__Provided text__.
/---
The Art of Devotion

Myanmar Devotion-1 Devotion inspires one of the purest sets of emotions, capturing love, loyalty and deep feelings of excitement that I do not think can ever be understood beyond our own personal experiences. In the world around us, so much devotion towards deities, lovers, children and nature, all linked to our desire to better understand. Myanmar Devotion-2 Devotion in its pure form is absolutely awe inspiring to witness. I may not share or understand the experience of the devotee, but often cannot help but feel some attachment with their act of devotion. Myanmar Devotion-3 To many, devotion is a scary word.  Devotion requires commitment, and the fear of commitment alone can send people running for the door. Contrarily, the only emotion equal to the feeling of devotion is the feeling of freedom.    Freedom to live, to pursue and to reach the potential hidden within, for this is what life’s about. This is the strange paradox between devotion and freedom. Myanmar Devotion-4 The integrity of people devoted to philanthropy has been inspirational since the dawn of time.  The world admires such people for the dignity and strength of their devotion. However, in today’s world with an overwhelming number of options with little time to spare, I wonder if such pure devotion is possible without restricting freedom? Myanmar Devotion-5 On the surface, devotion appears restrictive due to intense focus and drive, especially in what is now a sound-bite/tech based society where nanoseconds steal away cognate thought.  Is it possible to have true devotion and not have every fiber of your being focused on this nirvana?

“If this conviction had not been a strongly emotional one…they would hardly have been capable of that untiring
devotion which alone enables man to attain his greatest achievements.” ~ Albert Einstein

Myanmar Devotion-6 Perhaps the greatest window into the art of devotion comes from religions around the world, stunning in their emotional beauty.  We see people opening their hearts and soul, trusting in devotion. The beautiful fury of devotion. With the lesson that such beauty is tempered when priestly powers from above, and I mean those men who sit in rooms and pontificate, creating rules based on outdated policies with one goal: to control. Myanmar Devotion-7 It does not take an academic to recognize centuries of petty political ideologies sprung from ivory towers, exposing the self-righteous nature of man.  To control and manipulate devotion for purposes other than its pure source and nature is to extinguish the flame that made it so.
\---
__Goal__. Reproduce word for word the part of the devotion essay above starting at "Myanmar Devotion-6 Perhaps" and ending at "made it so.".

__Material shown__.
/---
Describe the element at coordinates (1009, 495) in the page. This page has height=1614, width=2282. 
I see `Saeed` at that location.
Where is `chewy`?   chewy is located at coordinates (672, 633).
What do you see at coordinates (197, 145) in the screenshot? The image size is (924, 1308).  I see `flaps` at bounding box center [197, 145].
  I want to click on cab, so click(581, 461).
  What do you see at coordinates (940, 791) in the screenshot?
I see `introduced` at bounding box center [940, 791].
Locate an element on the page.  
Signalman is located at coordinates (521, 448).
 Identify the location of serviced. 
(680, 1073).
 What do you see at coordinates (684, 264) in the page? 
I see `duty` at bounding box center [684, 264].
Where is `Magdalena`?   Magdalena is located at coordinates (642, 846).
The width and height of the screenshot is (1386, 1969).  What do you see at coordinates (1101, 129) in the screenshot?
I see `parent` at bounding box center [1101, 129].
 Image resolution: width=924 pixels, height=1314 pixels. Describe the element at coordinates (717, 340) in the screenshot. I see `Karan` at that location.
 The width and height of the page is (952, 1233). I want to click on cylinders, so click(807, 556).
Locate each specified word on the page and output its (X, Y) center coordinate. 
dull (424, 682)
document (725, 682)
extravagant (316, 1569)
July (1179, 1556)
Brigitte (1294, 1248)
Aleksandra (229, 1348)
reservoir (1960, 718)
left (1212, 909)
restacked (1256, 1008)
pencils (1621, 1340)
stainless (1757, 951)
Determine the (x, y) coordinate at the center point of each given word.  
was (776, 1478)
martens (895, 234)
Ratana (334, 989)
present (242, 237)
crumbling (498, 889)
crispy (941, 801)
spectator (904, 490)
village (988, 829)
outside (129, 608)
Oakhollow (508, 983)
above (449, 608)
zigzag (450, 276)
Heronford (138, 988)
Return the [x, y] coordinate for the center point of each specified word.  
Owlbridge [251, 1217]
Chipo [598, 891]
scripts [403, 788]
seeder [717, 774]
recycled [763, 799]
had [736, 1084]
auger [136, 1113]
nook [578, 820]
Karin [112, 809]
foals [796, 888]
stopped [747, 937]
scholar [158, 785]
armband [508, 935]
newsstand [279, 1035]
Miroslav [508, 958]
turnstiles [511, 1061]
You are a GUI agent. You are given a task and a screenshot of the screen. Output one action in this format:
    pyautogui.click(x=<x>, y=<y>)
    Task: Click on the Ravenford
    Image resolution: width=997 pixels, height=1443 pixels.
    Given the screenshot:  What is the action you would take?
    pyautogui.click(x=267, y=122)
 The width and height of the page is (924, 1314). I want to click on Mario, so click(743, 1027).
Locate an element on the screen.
\---
__Output__.
Myanmar Devotion-6 Perhaps the greatest window into the art of devotion comes from religions around the world, stunning in their emotional beauty.  We see people opening their hearts and soul, trusting in devotion. The beautiful fury of devotion. With the lesson that such beauty is tempered when priestly powers from above, and I mean those men who sit in rooms and pontificate, creating rules based on outdated policies with one goal: to control. Myanmar Devotion-7 It does not take an academic to recognize centuries of petty political ideologies sprung from ivory towers, exposing the self-righteous nature of man.  To control and manipulate devotion for purposes other than its pure source and nature is to extinguish the flame that made it so.